■ Selected extract ■
____________
Australian architecture firm Koichi Takada Architects designed the interiors of two gift shops inside Jean Nouvel's National Museum of Qatar in Doha.

The shops complement the organic form of the museum building by Atelier Jean Nouvel, which was unveiled in March 2019. The client’s brief specified that the museum’s gift shops must express an innovative, emotional and culturally rich response to the National Museum of Qatar’s curatorial mission - ’Heritage meets Innovation’.
Koichi Takada, winner of international competition in 2012,  draw inspiration from The Dahl Al Misfir (Cave of Light), located in the heart of Qatar, a beautiful underground sanctuary formed largely from fibrous gypsum crystals that give off a faint phosphorescent glow. Gypsum appear in formations of clusters, such as the famous ‘desert rose’, and can also crystallize in other forms of fluorescent and translucent shapes.

The designs by Koichi Takada Architects were revealed during the grand opening on March 28, 2019, which included its Museum shops featuring undulating wooden surfaces, using a 3D modelling software.

Takada further explained, “The architecture is a representation of the desert rose mineral formation; a connection to nature. Each interior space offers a fragment of the Qatari history that aims to enhance and fulfil both, a cultural and memorable experience for museum visitors.”

The 40,000 wooden pieces that were put together for the timber walls were individually encoded with a visual number and guideline, assembled by hand, piece by piece without visual fixings. Each piece was glued and fixed by small cleverly conceived brackets to a steel rib-like structure behind the cladding. These wooden pieces, CNC-cut in Italy, were assembled by hand in Doha, by Italian master carpenter Claudio Devoto and his team of artisans.
____________
■ To-do list ■
**1.** Answer these questions from the article on the National Museum of Qatar gift shops:
(a) What is the museum's curatorial mission?
(b) What underground site inspired the design?
(c) How many wooden pieces went into the timber walls, and in what country were they CNC-cut?
**2.** Write the next few sentences of the article on the National Museum of Qatar gift shops, picking up after its final sentence.
You won't need the listing after this text.

■ Recorded data ■
____________
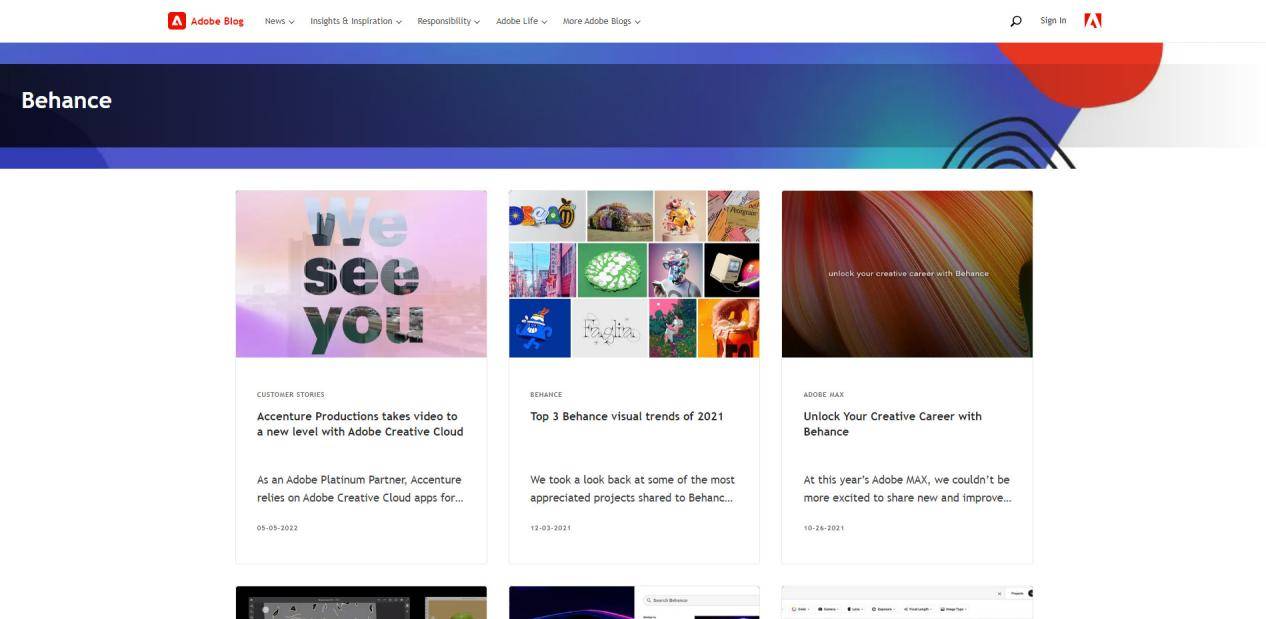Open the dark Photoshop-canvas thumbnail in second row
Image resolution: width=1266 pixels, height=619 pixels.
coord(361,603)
____________
■ Answers for this exercise ■
**1.**
(a) 'Heritage meets Innovation'
(b) The Dahl Al Misfir (Cave of Light), in the heart of Qatar
(c) 40,000 pieces, CNC-cut in Italy

**2.**
 

Project description by Koichi Takada

The Dahl Al Misfir (Cave of Light), located in the heart of Qatar, is a beautiful underground sanctuary formed largely from fibrous gypsum crystals that give off a faint, moon-like, phosphorescent glow. Gypsum can appear in formations of clusters, such as the famous ‘desert rose’, but can also crystallize in other forms of fluorescent and translucent shapes, interacting with light and transforming the space, evolving through the day.

The timber walls of the museum shops were inspired by Dahl Al Misfir. Its organic architecture echoes Koichi Takada’s vision of bringing nature back into architecture, establishing relationships that connect people and nature through design. Using a cutting-edge 3D modelling software, Koichi Takada Architects achieved a design of curves and surfaces that words fail to describe.

Imagine putting together the 40,000 wooden pieces of a three-dimensional puzzle? Each wooden piece, CNC-cut in Italy, is entirely unique so it could only fit with its exact complementary piece. They were assembled by hand in Doha by Italian master carpenter, Claudio Devoto and his team of artisans.

The intensity of the design and craftsmanship pays homage to Jean Nouvel’s desert rose inspired architecture and celebrates the natural Qatari heritage of the desert-scape.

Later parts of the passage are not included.